Хорошо отзывался Есенин о А. Блоке, отдавал должное Н. Клюеву и другим. Словом, неблагодарным не был, хотя временами его, что называется, заносило. И это дало Мариенгофу повод написать в «Романе без вранья»: «Есенин никого не любил, и все любили Есенина». Выражаясь осторожно, спорное заключение.
Тяжёлые бытовые условия не стали неодолимым препятствием для творческой деятельности поэта. За бурные и тревожные 1917–1918 годы Есенин написал три десятка стихотворений и одиннадцать маленьких поэм: «Товарищ», «Певущий зов», «Отчарь», «Октоих», «Пришествие», «Преображение», «Инония», «Сельский часослов», «Иорданская голубица», «Небесный барабанщик», «Пантократор». Главная мысль, которая связывает эти произведения в одном цикле, была сформулирована автором уже в поэме «Певущий зов»: «Не губить пришли мы в мире, а любить и верить».

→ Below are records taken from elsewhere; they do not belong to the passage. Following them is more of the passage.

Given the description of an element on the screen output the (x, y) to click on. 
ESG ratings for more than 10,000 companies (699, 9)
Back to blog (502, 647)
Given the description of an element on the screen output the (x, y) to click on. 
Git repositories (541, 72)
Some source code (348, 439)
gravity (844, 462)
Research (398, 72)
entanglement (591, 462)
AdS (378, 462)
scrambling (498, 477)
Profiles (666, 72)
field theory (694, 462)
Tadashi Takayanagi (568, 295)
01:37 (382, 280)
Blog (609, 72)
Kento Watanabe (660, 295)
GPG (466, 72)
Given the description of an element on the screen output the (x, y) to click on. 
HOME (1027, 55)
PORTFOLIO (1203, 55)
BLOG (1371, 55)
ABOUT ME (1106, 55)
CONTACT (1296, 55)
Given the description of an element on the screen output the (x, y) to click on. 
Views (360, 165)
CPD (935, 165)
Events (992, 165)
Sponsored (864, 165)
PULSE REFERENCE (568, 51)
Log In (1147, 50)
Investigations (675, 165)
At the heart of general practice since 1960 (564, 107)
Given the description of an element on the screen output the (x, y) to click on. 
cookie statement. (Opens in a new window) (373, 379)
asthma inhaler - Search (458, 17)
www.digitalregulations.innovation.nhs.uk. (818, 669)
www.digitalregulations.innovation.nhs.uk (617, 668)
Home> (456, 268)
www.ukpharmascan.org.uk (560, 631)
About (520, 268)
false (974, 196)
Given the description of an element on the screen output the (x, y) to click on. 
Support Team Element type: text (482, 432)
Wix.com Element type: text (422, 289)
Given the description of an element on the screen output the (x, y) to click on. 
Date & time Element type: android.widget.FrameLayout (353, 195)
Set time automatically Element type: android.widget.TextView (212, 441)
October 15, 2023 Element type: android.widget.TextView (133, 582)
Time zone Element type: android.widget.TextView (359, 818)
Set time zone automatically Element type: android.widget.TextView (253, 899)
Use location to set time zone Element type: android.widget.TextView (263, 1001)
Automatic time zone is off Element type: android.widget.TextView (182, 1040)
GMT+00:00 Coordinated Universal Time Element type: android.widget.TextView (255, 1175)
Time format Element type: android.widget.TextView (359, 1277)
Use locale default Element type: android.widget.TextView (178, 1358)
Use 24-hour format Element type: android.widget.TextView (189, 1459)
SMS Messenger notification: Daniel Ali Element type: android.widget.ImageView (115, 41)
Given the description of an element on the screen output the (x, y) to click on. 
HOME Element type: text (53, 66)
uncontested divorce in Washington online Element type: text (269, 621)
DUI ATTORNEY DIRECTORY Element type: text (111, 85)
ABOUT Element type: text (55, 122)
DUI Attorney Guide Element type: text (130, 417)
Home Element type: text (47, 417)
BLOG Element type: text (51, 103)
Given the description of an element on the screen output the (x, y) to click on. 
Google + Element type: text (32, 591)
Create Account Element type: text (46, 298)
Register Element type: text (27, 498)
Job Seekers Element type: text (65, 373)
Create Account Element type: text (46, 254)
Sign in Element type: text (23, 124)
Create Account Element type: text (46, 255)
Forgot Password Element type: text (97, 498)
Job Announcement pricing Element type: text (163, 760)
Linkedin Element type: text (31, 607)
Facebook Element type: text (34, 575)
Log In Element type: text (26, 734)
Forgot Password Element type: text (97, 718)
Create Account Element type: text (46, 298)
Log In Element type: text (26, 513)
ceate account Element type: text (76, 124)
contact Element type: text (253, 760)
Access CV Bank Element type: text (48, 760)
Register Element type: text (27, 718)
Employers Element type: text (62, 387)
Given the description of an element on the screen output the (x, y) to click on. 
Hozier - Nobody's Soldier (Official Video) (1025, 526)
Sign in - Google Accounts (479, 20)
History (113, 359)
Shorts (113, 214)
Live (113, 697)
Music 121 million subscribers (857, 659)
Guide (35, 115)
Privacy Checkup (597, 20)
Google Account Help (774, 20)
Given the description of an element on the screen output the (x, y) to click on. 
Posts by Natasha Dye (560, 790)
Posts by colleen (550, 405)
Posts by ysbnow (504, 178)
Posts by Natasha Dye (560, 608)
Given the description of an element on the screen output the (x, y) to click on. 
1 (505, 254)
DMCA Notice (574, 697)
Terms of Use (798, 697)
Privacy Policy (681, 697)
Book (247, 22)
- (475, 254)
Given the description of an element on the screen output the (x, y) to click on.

Писательская коммуна. В самый разгар холодов зимы 1918/19 годов Есенину пришла мысль образовать коммуну писателей и поэтов с целью добиться для них тёплого помещения, обнаруженного им в Козицком переулке. В коммуну вошли: сам Сергей Александрович, С. Гусев-Оренбургский, Р. Ивнев, Б. Тимофеев и другие. Моссовет выделил им пятикомнатную квартиру с паровым отоплением, и жизнь «коммунаров» началась. По воспоминаниям Рюрика Ивнева, началась она нашествием друзей, приятелей и знакомых членов коммуны. Словом, пыль столбом и море разливное спиртного.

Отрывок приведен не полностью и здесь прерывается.